Auch die Rolle der Palästinensischen Autonomiebehörde, die in ihrem Staatlichkeitsanspruch seit zwei Jahrzehnten kaum Fortschritte vorweist, spielt in diesem Bericht kaum eine Rolle. Merz’ Gespräch mit Abbas wird erwähnt – nicht jedoch die strukturellen Probleme der Behörde, geschweige denn der seit Jahren dokumentierte Machtverlust gegenüber militanten Gruppen. Der Leser erfährt nur, dass Reformen „angemahnt“ werden, nicht jedoch, warum sie aus israelischer Sicht unverzichtbar sind.
Eine Lücke, die größer ist als jede Kritik
Es geht nicht darum, Israel von Kritik auszunehmen. Im Gegenteil: Kritik ist notwendig, fruchtbar und legitim – und Israel ist ein lebendiger, streitbarer demokratischer Staat, der sie aushält. Doch journalistische Kritik braucht Fundament. Sie verlangt Kontext, Tiefe, Differenzierung. Wenn dieser Kontext fehlt, entsteht kein kritischer Bericht, sondern eine Erzählung, die ein Land beurteilt, ohne seine Lage abzubilden.
So wie der Bericht heute steht, erzählt er mehr über die deutschen Debatten als über die israelische Wirklichkeit. Er bedient die Erwartung eines Publikums, das oft vor allem moralische Orientierung sucht, nicht sicherheitspolitische Analyse. Doch wer Israel verstehen will, muss beide Dimensionen sehen. Ohne diese Vollständigkeit bleibt das Bild ungleich – und einseitig.
Dass Israels Bevölkerung seit Jahren in einem Ausnahmezustand lebt, dass Familien im Norden wochenlang evakuiert waren, dass die Armee gleichzeitig an mehreren Fronten operieren muss – all das kommt nicht vor.

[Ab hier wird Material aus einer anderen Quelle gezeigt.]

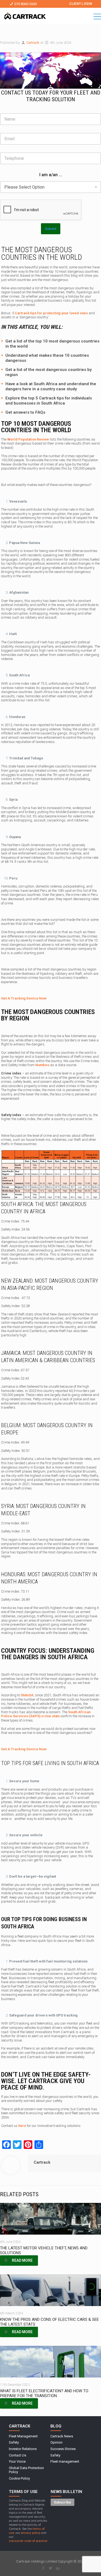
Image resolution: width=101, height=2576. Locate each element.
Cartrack (32, 43)
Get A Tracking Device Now (24, 998)
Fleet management (64, 2461)
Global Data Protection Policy (26, 2470)
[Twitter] (50, 2568)
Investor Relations (23, 2449)
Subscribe (62, 2502)
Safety (14, 2442)
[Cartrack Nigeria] (25, 16)
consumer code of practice (28, 2541)
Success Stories (63, 2449)
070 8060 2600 (25, 4)
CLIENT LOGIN (80, 4)
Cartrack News (61, 2436)
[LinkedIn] (58, 2568)
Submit (50, 229)
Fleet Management (23, 2436)
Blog (55, 2426)
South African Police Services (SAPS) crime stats (45, 1714)
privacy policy (30, 2533)
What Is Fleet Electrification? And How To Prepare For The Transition (44, 2393)
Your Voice (17, 2461)
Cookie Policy (19, 2478)
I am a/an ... (50, 174)
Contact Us (17, 2455)
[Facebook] (43, 2568)
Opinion (56, 2442)
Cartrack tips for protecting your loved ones (51, 313)
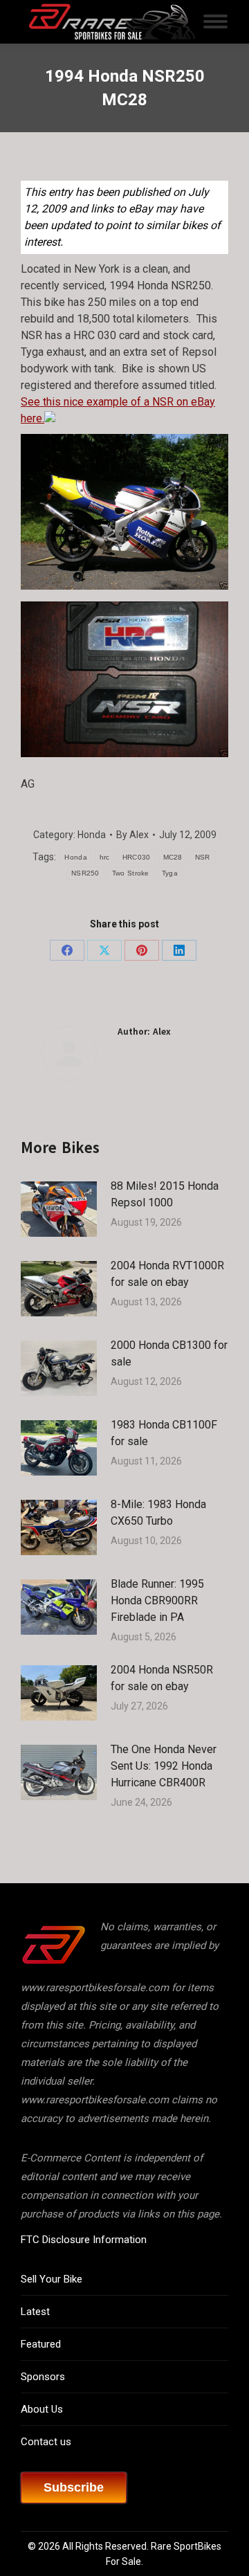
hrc (105, 857)
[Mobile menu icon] (215, 21)
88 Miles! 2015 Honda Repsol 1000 (165, 1194)
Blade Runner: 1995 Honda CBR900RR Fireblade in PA (157, 1600)
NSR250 (85, 873)
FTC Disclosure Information (84, 2239)
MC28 (173, 857)
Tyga (170, 873)
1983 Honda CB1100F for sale (164, 1433)
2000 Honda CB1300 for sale (169, 1353)
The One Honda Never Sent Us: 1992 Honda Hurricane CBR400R (163, 1766)
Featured (41, 2344)
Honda (91, 834)
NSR (202, 857)
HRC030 (136, 857)
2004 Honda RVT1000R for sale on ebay (167, 1274)
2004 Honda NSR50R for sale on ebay (162, 1678)
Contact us (46, 2442)
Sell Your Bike (51, 2279)
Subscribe (74, 2487)
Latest (35, 2311)
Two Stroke (130, 873)
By (132, 834)
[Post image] (59, 1209)
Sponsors (43, 2376)
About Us (42, 2409)
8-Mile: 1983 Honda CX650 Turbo (158, 1512)
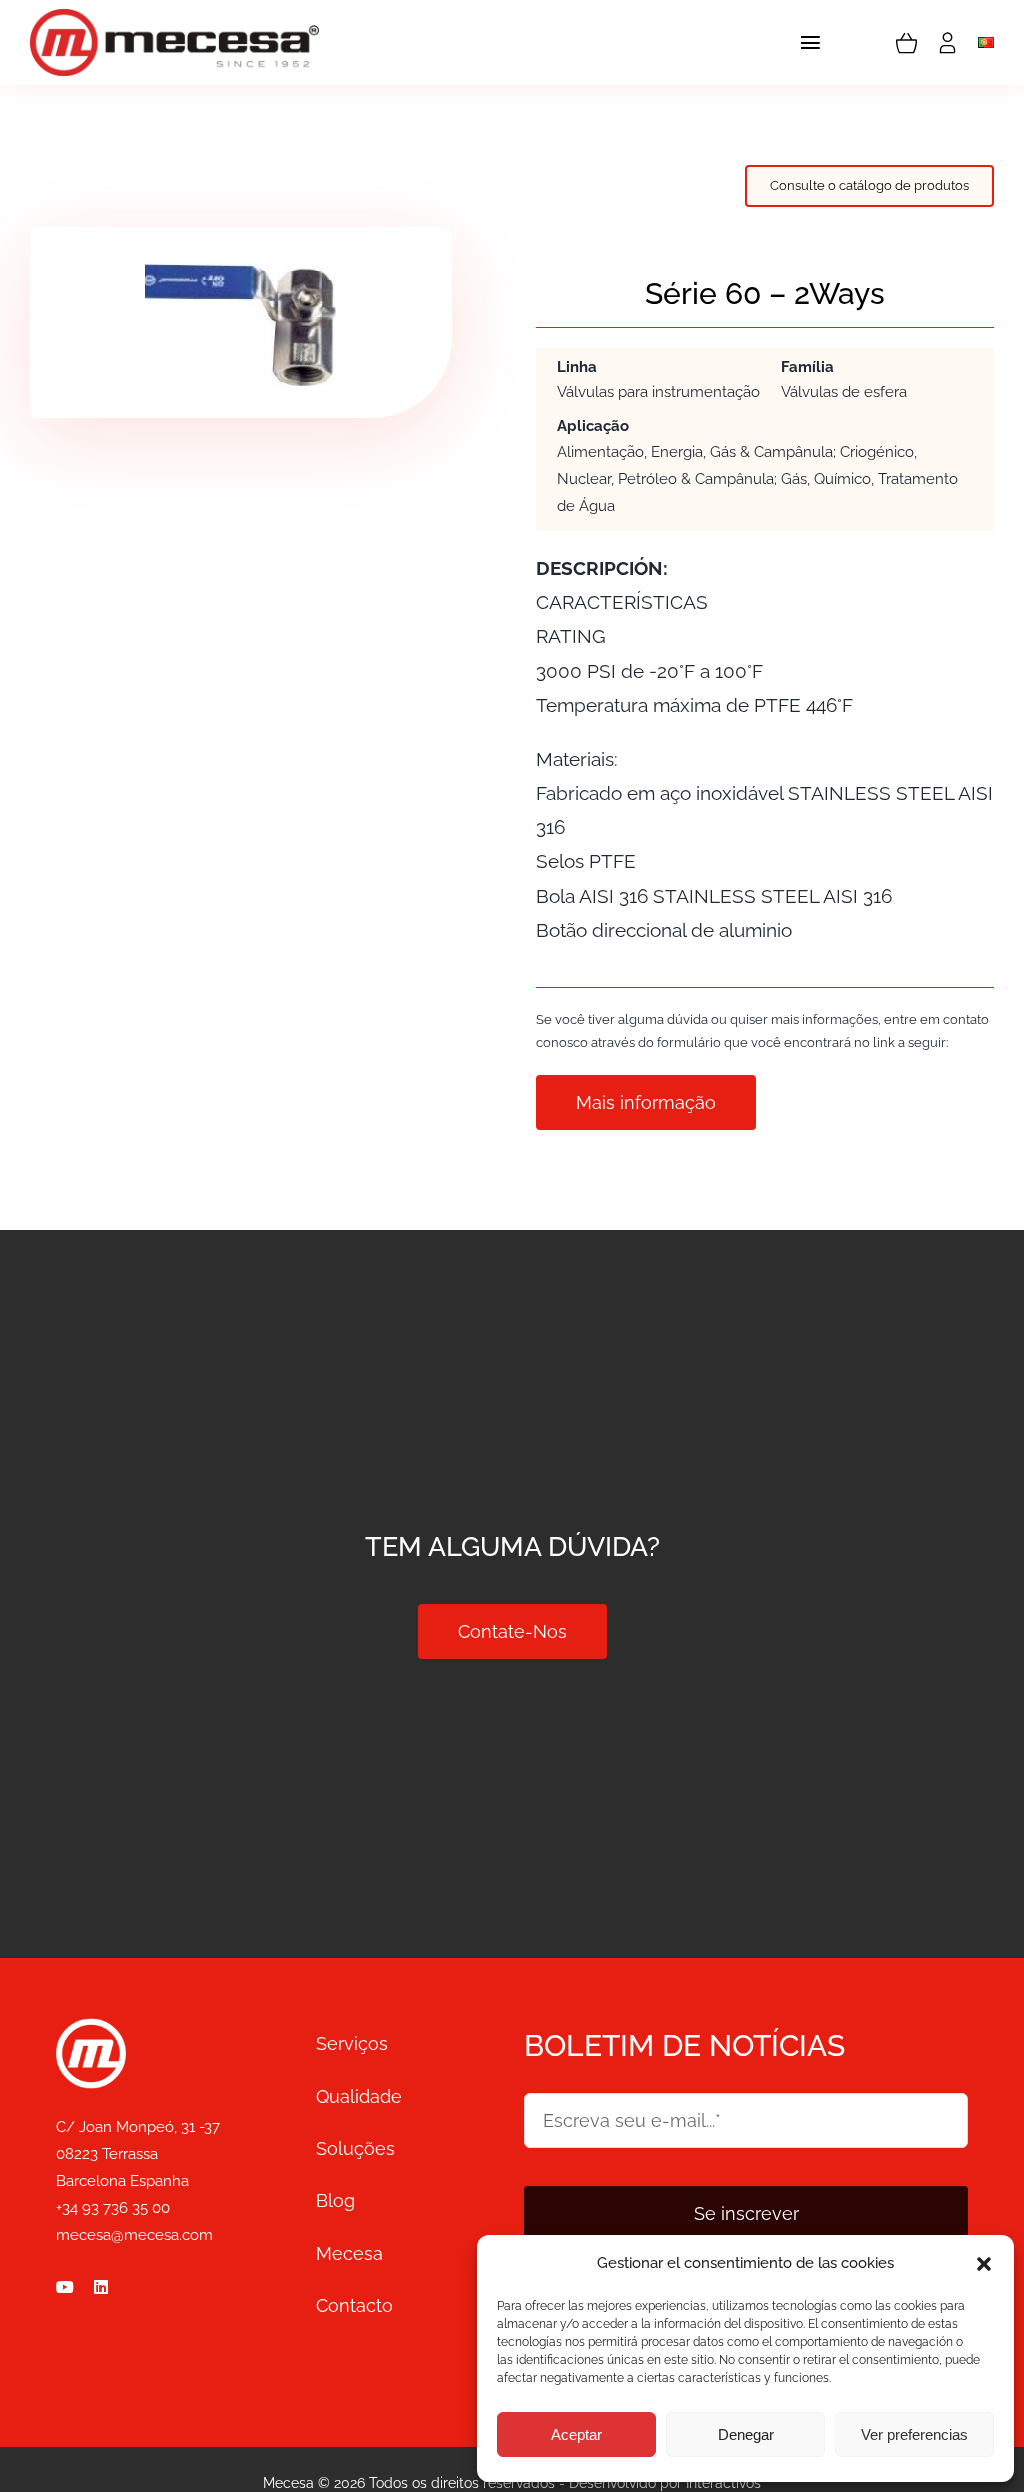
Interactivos (723, 2483)
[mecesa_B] (91, 2027)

Die Tatsache, dass Deutschland selbst immer stärker auf israelische Sicherheitstechnologie setzt, wird nur am Rand erwähnt. Die Linie des Artikels bleibt bestehen: Der Besuch ist heikel, weil Israel heikel ist.
Aber ist das wirklich die ganze Wahrheit? Oder nur ein Ausschnitt, der bequem in ein vertrautes Raster passt?
Wer eine Beziehung wie die deutsch-israelische beschreibt, darf diese Frage nicht offenlassen. Sonst verfehlt Journalismus seinen Auftrag.